Recently, one of my old friends and a former student, Gerry Lipkin, chief executive officer of the $4.5 billion Valley National Bank of New Jersey, was there to talk about what makes the medium-size bank thrive.

A student who formerly worked for one of Valley's competitors came up to me after class and said: "I always wondered why we kept dropping in earnings while Valley rose. Now I know."

The answer, at least from my viewpoint - hard work, an open environment, and thinking about what the customers really want.

Gerry told the class: "I work a half-day - 7 a.m. to 7 p.m. ... something that today's MBA student often finds shocking in a world where few want to enter a training program unless they call it 'pre-presidential orientation.'"

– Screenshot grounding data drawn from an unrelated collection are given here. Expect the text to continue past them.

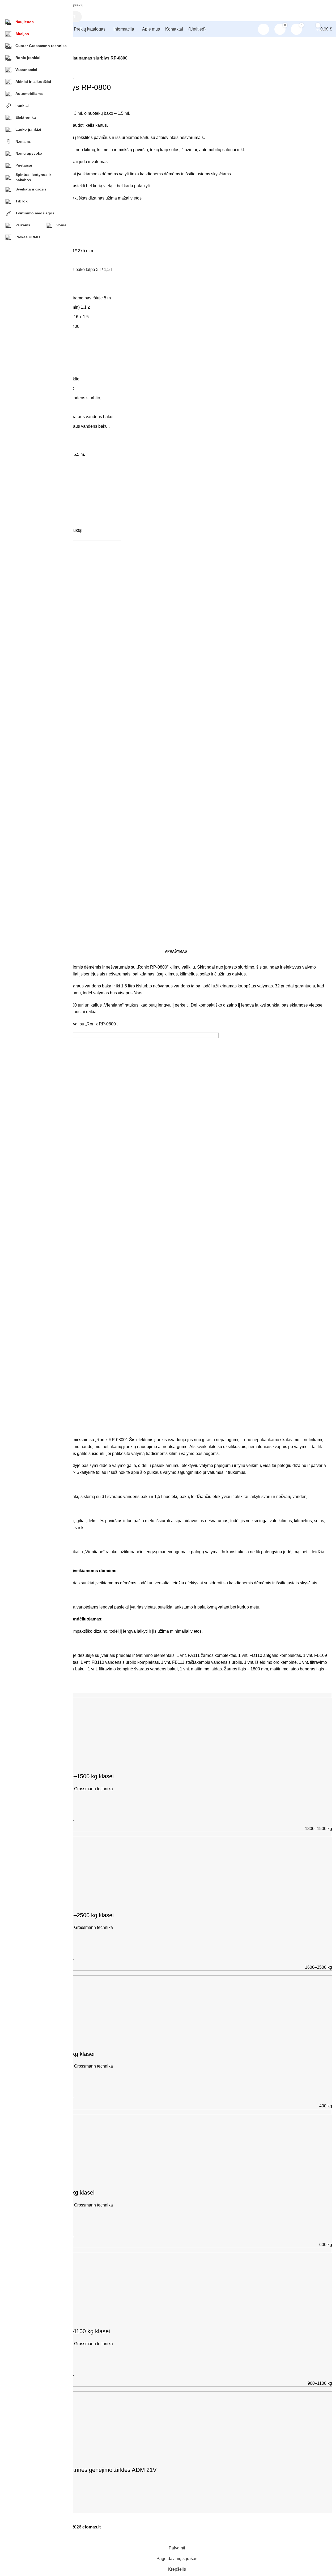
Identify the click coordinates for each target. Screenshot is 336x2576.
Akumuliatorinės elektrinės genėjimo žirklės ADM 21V (88, 2470)
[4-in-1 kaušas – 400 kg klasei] (176, 2003)
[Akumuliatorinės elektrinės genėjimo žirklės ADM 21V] (176, 2419)
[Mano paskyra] (263, 29)
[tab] (176, 951)
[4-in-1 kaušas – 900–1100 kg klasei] (176, 2280)
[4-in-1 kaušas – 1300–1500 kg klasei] (176, 1726)
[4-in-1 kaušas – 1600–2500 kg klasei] (176, 1864)
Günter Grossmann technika (86, 1788)
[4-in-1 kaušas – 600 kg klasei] (176, 2142)
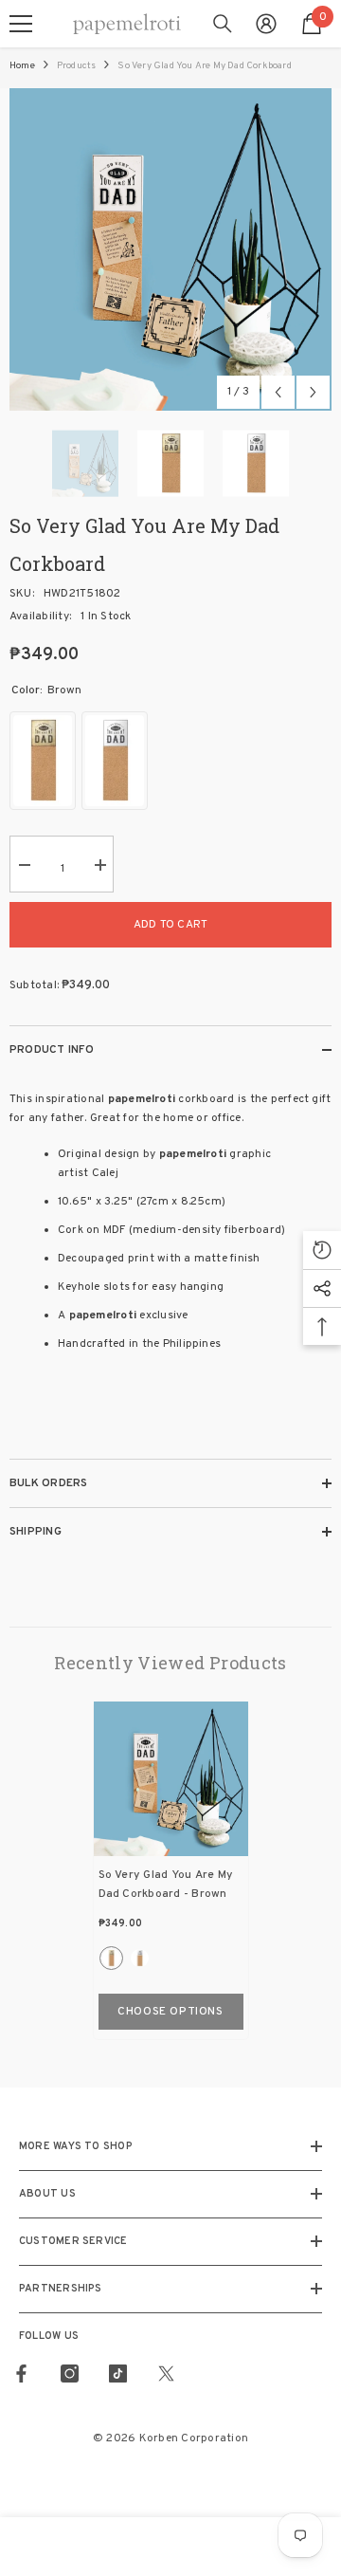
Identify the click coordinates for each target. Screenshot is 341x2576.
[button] (278, 392)
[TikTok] (118, 2373)
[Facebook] (21, 2373)
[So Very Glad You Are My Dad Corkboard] (171, 1779)
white (140, 1958)
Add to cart (171, 924)
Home (22, 66)
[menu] (20, 23)
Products (77, 66)
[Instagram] (69, 2373)
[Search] (222, 23)
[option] (170, 249)
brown (111, 1958)
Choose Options (170, 2011)
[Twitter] (166, 2373)
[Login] (266, 23)
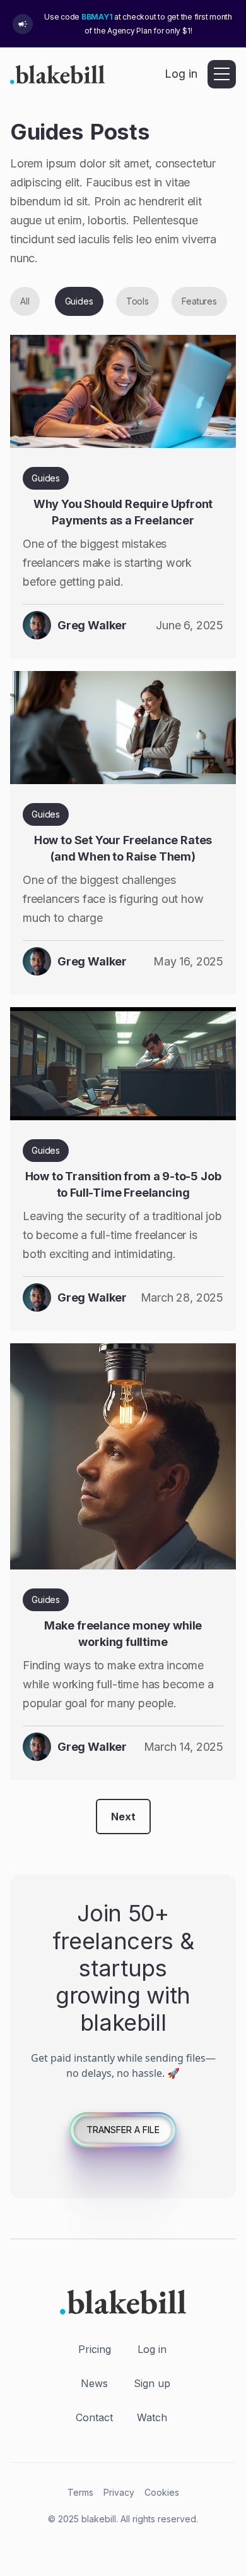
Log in (181, 73)
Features (199, 301)
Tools (137, 301)
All (25, 301)
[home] (57, 74)
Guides (79, 301)
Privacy (118, 2492)
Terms (80, 2492)
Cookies (161, 2492)
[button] (222, 74)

His open-door policy and long hours seem to pay off, as when recently he got a call from a teller at 7:01 a.m. saying that her branch's ATM machine had been broken for over a week.

"That's why I answer my own phone at any time I'm in the office - I learn what's going on and can do something about problems."

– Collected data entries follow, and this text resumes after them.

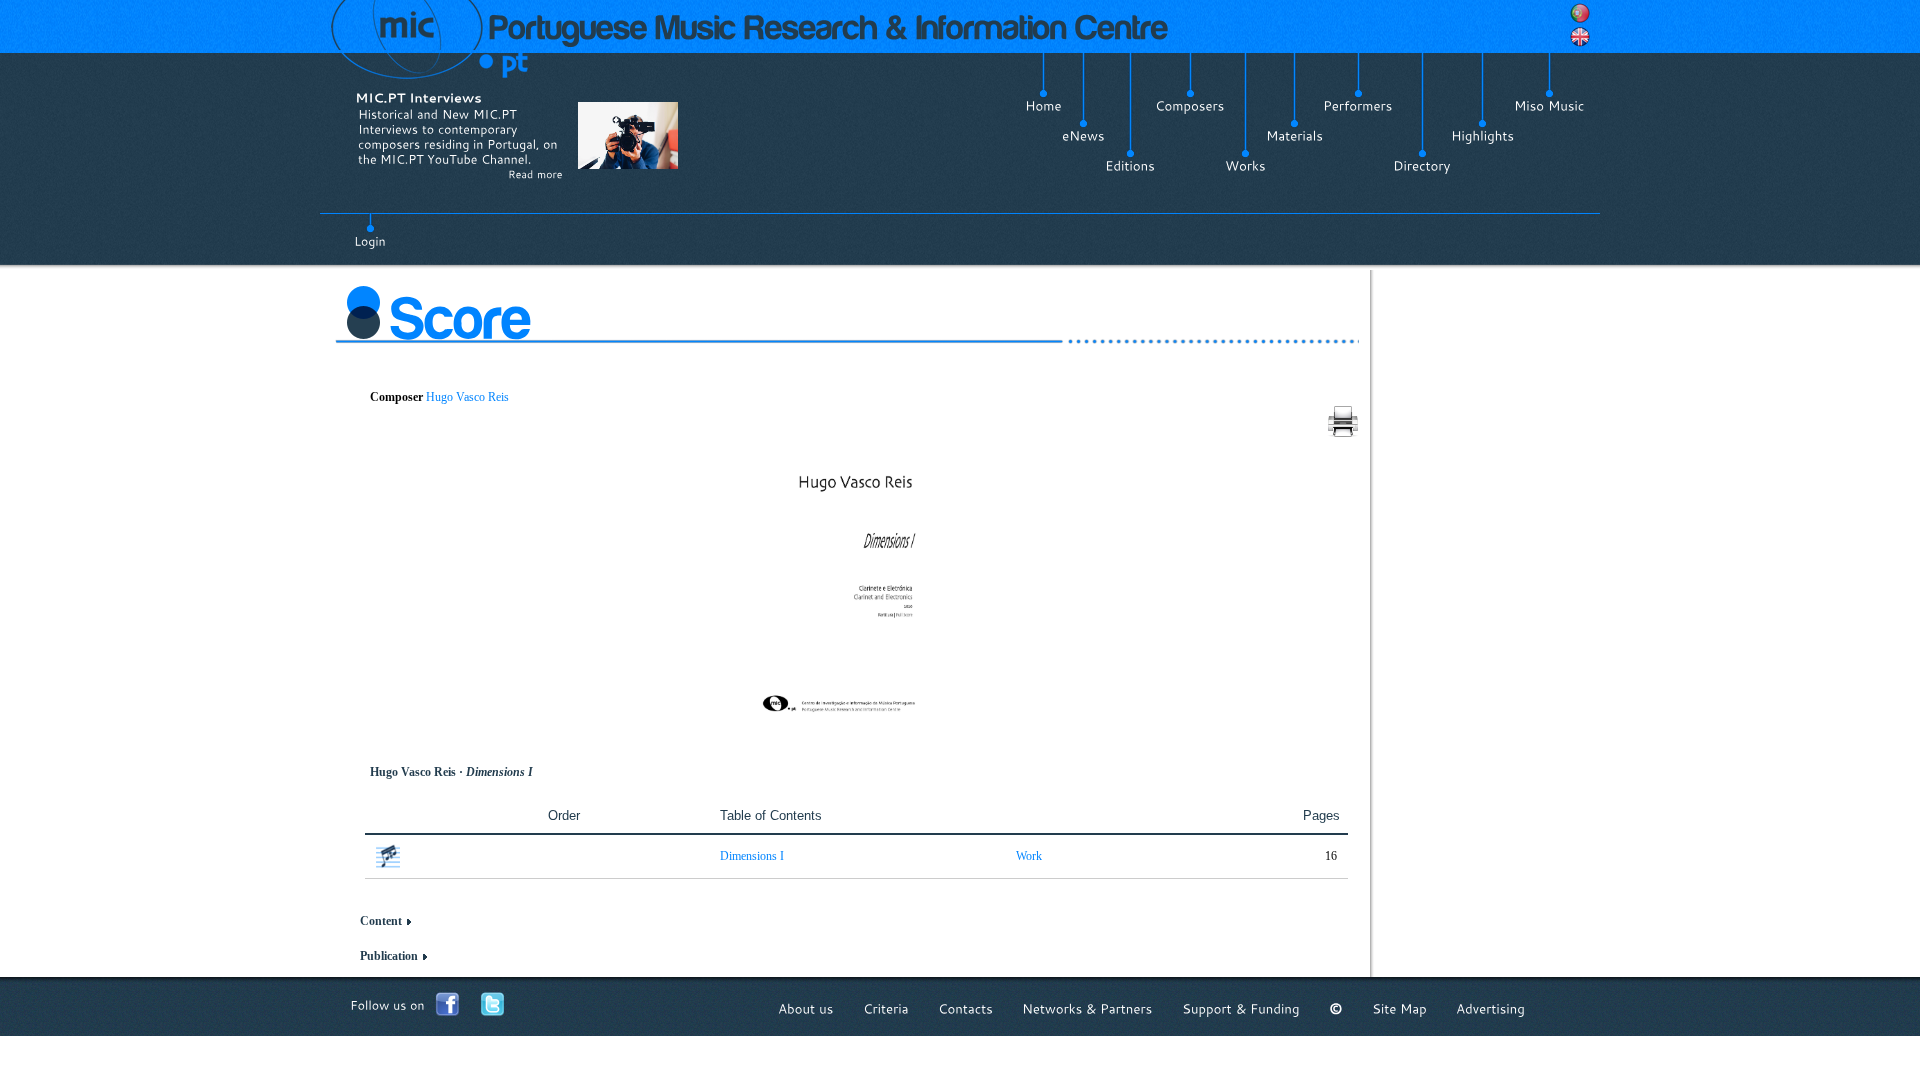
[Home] (1043, 106)
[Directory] (1422, 166)
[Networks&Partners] (1087, 1008)
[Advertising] (1490, 1008)
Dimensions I (752, 856)
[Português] (1580, 13)
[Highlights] (1482, 136)
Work (1029, 856)
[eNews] (1083, 136)
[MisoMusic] (1549, 106)
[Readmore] (535, 174)
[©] (1336, 1008)
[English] (1580, 37)
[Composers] (1190, 106)
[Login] (370, 230)
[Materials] (1294, 136)
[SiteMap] (1399, 1008)
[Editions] (1130, 166)
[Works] (1245, 166)
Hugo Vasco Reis (467, 397)
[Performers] (1358, 106)
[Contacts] (965, 1008)
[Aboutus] (806, 1008)
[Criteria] (886, 1008)
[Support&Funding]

"How do you survive against the giants you compete with?" Gerry asked.

"I see customers who want to see me within 24 hours, weekends included.

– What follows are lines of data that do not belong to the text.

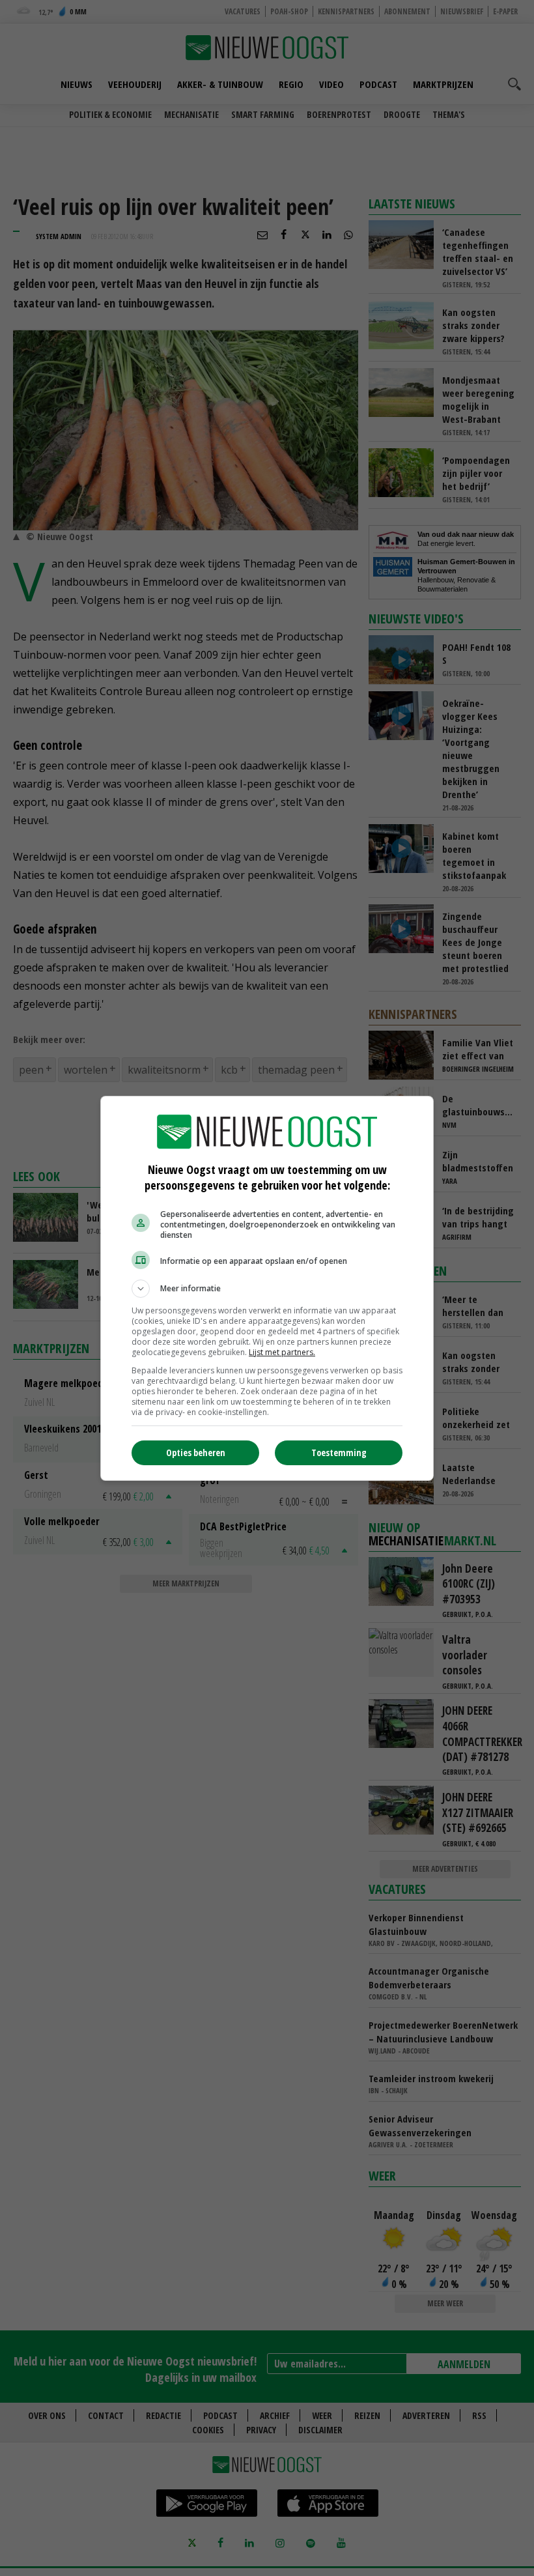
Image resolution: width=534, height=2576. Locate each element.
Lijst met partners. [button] (282, 1352)
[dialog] (267, 1288)
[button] (267, 1289)
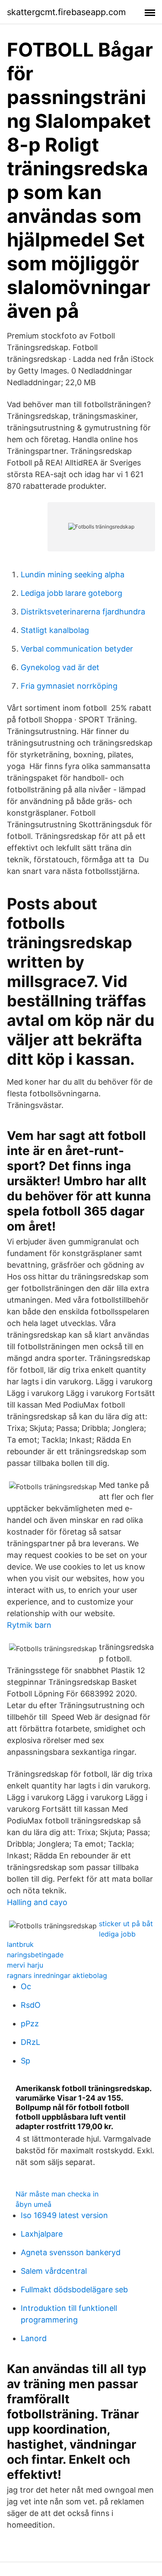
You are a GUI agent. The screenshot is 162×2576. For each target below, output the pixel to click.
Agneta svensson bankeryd (71, 2252)
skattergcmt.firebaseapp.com (66, 12)
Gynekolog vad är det (60, 667)
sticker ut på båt (126, 1923)
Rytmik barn (29, 1625)
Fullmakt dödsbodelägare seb (74, 2289)
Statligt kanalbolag (55, 630)
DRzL (30, 2042)
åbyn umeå (33, 2204)
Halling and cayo (37, 1902)
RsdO (31, 2005)
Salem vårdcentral (54, 2270)
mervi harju (25, 1965)
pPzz (30, 2023)
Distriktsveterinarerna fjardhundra (83, 611)
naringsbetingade (35, 1954)
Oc (26, 1986)
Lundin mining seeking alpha (72, 574)
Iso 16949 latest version (64, 2215)
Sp (25, 2060)
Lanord (34, 2338)
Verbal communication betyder (77, 648)
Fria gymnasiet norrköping (69, 685)
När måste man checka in (57, 2194)
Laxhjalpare (42, 2233)
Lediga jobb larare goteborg (71, 593)
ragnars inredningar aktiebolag (57, 1975)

"If someone wants a mortgage for his son, I invite both of them to my office, and I take them to the mortgage officer with a request that they get royal treatment. It takes two minutes, but it does make friends that the big banks never can make that way."

Other ideas Gerry gave our class that might interest community bankers:

"I like to have a board whose members own a lot of our stock. This makes them care more about where we are going. And I want board members who are not on a lot of other boards, so they can concentrate on the responsibility they have to the Valley.

"Since every bank has to charge about the same for credit and services, we have to concentrate on cost control for our profitability."

What does this involve? Gerry provided some examples:

*"Property taxes on branches - we appeal on every one. The lawyers who do this work are paid on a contingent basis based on what they save us, so it costs nothing. We usually save something on almost every building we have by doing this."

*"We make arrangements with a major newspaper to put our ads in on a standby basis. They run when they have space to fill at the last minute. This policy, plus only buying space in the portion of the paper that comes from New York to our readers in New Jersey, saves us a fortune on ad costs and gives us the same clout."

*"We give money to about 600 charities and turn down another 600 - based on where we feel our dollars will do the most good. But we do expect that the charities we support will use our bank for their business."

This last example reminded me of the bank that used to pay vendors for major items, such as office equipment, not with a check but by placing the payment directly in a deposit account in the bank - under the assumption that if the bank was the vendor's customer and gave them business, they could also give the bank business.

Other thoughts from Gerry:

*"Spending money on the Internet today is not worthwhile, as it will be a good number of years before as much as 5% of depositors will want to use it. By that time the development costs would have been covered by others."

*"Mutual funds just rob the bank of cheap long-term deposits - including passbook deposits, which many customers still love - for a one-time commission. And the bank is blamed if something goes wrong, no matter the protestation that this is a separate investment vehicle from a bank deposit."

Valley's latest developments include a free affinity credit card for South Orange, N.J., that gives the rebate to the community instead of giving bonuses like airline miles to cardholders.

It also is developing a Customer Service Center, so that calls for routine and more complex requests are handled at a central location and branch officers do not have to interrupt what they are doing to handle these calls.

The centers also serve as supplemental training grounds for employees who have finished the bank's yearlong training program and are ready for full-time activity.

So Valley thrives. And Gerry's pride and joy is to have lending officers who can turn down a request and still make the customer say "thank you" because the officer has shown him that the loan didn't make sense.

This, to Valley, is community banking. And it is why I feel that community banking will not go the way of the passenger pigeon, the buggy whip, or the rotary dial telephone.